Stress corrosion cracking (SCC) of steels can reduce the structural integrity of gas pipelines. To simulate in-service degradation of pipeline steels in laboratory the method of accelerated degradation consisted in subjecting specimens to electrolytic hydrogenation, to loading up the certain plastic deformation and heating of specimen at 250°C was recently developed. The purpose of this paper was to analyse mechanical and SCC behaviour of in-service and in-laboratory degraded gas pipeline steels and to reveal some fractographic features of SCC. Three pipeline steels of the different strength (17H1S, which is equivalent of API X52, API X60 and API X70) were investigated.

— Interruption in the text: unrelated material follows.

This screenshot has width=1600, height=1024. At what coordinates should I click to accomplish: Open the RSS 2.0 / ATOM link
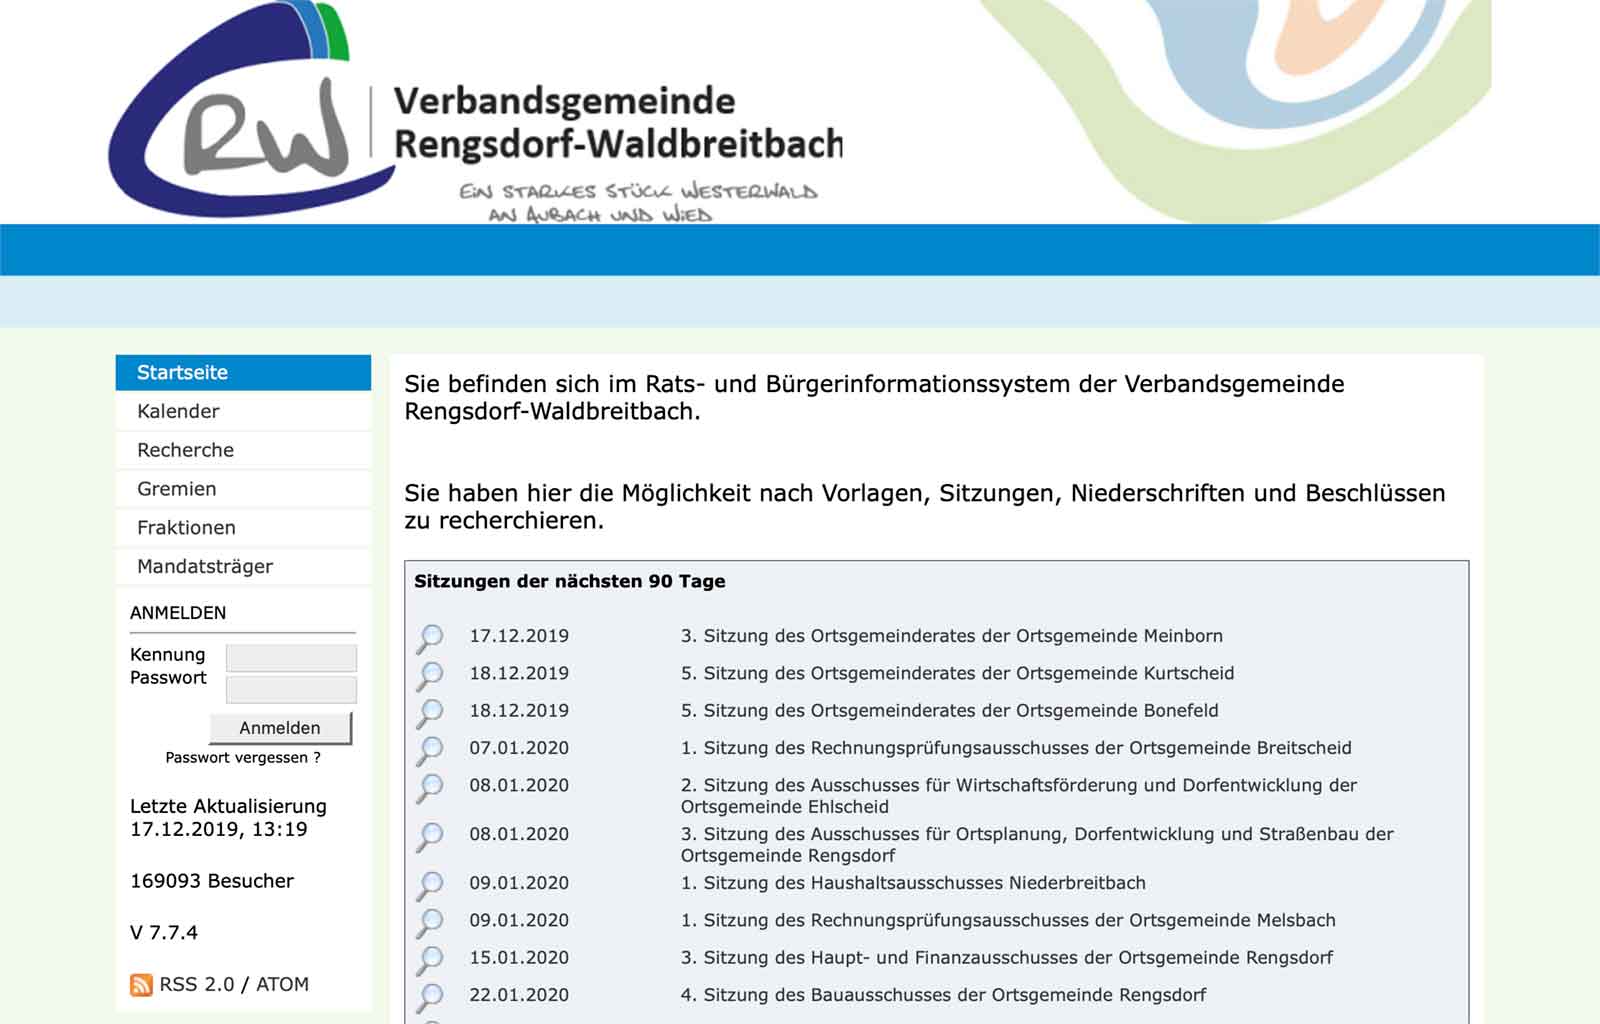tap(234, 985)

The characteristics of the as-received pipeline steels with different strength were compared with the properties of pipeline steels after in-service and in-laboratory degradation. An influence of the NS4 solution on SCC resistance of 17H1S and API X60 steels in the as-received state and after the accelerated degradation, using slow strain rate tension method, was analysed. The noticeable decrease of plasticity for 17H1S and API X60 steels after long-term operation was shown. Deep microdelaminations revealed in the central part of fracture surfaces for the operated steels can be considered as the signs of dissipated damaging in the metal caused by texture and hydrogen absorbed by metal. Comparison of the SCC tests results showed that the characteristics of both steels in the as-received state were insignificantly changed under the influence of the environment. At the same time, the degraded steels were characterized by a high sensitivity to SCC. It was shown fractographically that it associated with cracking along interfaces of ferrite and pearlite grains with secondary deep intergranular cracks formation and also by delamination between ferrite and cementite inside pearlite grains. The similar fracture mechanism at SCC tests was revealed for near the outer surface of the specimens and in the central part of the fracture surfaces of in-laboratory degraded specimens. These results demonstrated the key role of hydrogen during SCC and in-bulk cracking as well.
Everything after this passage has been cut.